Jeez, have you seen the HN guidelines recently? Wtf is this comment


Act 90 of the session. The votes are listed lower in the document.


Those legally gray firearms databases were not a good precedent.


I think the events of this week should put an end to this line of argument, which claims that protecting gun rights will have a positive halo effect on all other human rights.


Or perhaps the takeaway should be that lawfare can invite more lawfare.


Why are we assuming this wouldn't have happened either way? It seems to me that the repeal of Roe v. Wade is the only precedent necessary. Given that abortion is illegal in Arkansas, the tracking of women seeking abortions is far less legally grey than the tracking of gun owners.


I'm not sure why the idea "If we pass laws, we will additionally pass laws in the future" is supposed to be interesting.

Yes, passing laws is one of the functions of government.


The premise of lawfare is that you enact laws and legal precedents primarily with intent of undermining your opponent, rather than to benefit anyone in particular. The American right just realized that they can do this too.


"Too"?

Please elaborate. From what I've seen, the right has done this a long time, be it dumbing down education, defunding social services, advocating for war to benefit their lobbyist friends, or restricting access to nature's bounty.


Punishment is in the eye of the beholder: the left and right don't care about the same issues, and that's the principle that makes it possible to hurt your opponent through lawfare without hurting yourself. Eliminating federal protections for abortions annoys the left without hurting the right. Conversely, banning religious services during covid while promoting protest gatherings bothered the right, but not the left. You wouldn't be able to list the lawfare issues that bothered the right, because that's the point. Lawfare is only lawfare to your opponent, not to yourself.


No, your answer avoids the point you made. You made a specific claim that the left was using lawfare first. Please elaborate on that.

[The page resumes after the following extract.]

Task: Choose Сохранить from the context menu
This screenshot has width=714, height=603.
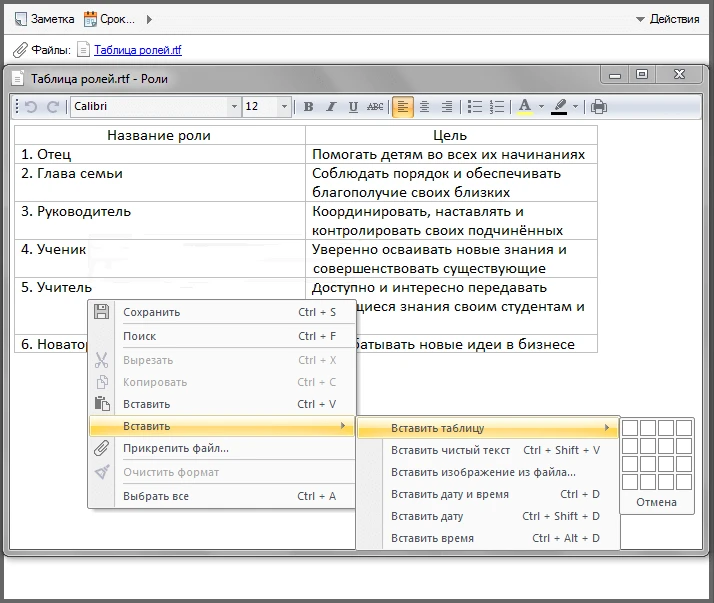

If you choose to ignore the example I just gave, that's on you, but luckily I can provide additional examples from the last few years:

- bans on legal ownership of certain types of firearms while simultaneously weakening firearms penalties for the primary types of gun violence: gang and drug crimes

- using lawsuits and legal harassment to shut down right leaning personalities, businesses, and institutions

- selective prosecution by activist DAs, depending on political alignment

Shall I list more? And, again, these are supposed to be things that you feel are justified, but the right does not, because that's the purpose of lawfare.


> Eliminating federal protections for abortions annoys the left without hurting the right

I have to assume you mean emotionally, not physically. Conservatives have women in their lives who will suffer and die from legal interference in the process of pregnancy and childbirth also.


So your contention is that conservatives don't need abortions, and liberals don't go to church?


Are you implying that registering firearms and background checks don't benefit anyone and only undermine republicans?


Oh no! Now that the right has "just realized this", they might try to overturn the American Care Act primarily with intent of undermining their opponent, rather than to benefit anyone in particular.


Ah yes, without that it wouldn't have happened.

You've solved it! All this time, abortion rights would've been maintained if that one law had not been passed.


This will be useful when Gilead needs to select handmaids.


Wonder which provider they're going to use.